PROBLEM TO WORK ON: Could you repeat the records below word for word, starting at the line containing "What do you see at coordinates (55, 138)" and ending at the line containing "at that location.", including both of those lines?

EXTRACTED ENTRIES:

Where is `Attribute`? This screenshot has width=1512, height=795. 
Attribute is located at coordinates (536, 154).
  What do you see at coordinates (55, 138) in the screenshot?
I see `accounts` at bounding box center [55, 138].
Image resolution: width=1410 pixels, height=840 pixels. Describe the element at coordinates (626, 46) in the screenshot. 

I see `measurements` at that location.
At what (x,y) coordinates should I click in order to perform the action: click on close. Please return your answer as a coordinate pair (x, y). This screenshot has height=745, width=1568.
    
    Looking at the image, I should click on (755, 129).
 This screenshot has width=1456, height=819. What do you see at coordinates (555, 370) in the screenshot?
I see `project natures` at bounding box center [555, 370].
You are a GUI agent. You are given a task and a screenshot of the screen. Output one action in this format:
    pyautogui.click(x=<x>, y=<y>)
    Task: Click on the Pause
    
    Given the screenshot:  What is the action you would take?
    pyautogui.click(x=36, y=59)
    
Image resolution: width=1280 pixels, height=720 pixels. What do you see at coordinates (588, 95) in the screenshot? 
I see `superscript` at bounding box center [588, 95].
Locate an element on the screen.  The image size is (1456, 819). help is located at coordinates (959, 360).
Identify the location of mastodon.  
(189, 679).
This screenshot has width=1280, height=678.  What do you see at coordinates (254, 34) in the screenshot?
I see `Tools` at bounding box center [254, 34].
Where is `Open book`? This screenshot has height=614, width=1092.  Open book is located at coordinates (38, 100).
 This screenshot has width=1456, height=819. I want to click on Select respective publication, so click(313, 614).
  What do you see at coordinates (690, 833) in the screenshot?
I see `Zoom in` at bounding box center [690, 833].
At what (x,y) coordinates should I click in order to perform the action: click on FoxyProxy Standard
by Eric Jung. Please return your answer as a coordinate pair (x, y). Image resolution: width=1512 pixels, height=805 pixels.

SOLUTION BELOW:
  What do you see at coordinates (55, 138) in the screenshot?
I see `accounts` at bounding box center [55, 138].
Image resolution: width=1410 pixels, height=840 pixels. Describe the element at coordinates (626, 46) in the screenshot. 

I see `measurements` at that location.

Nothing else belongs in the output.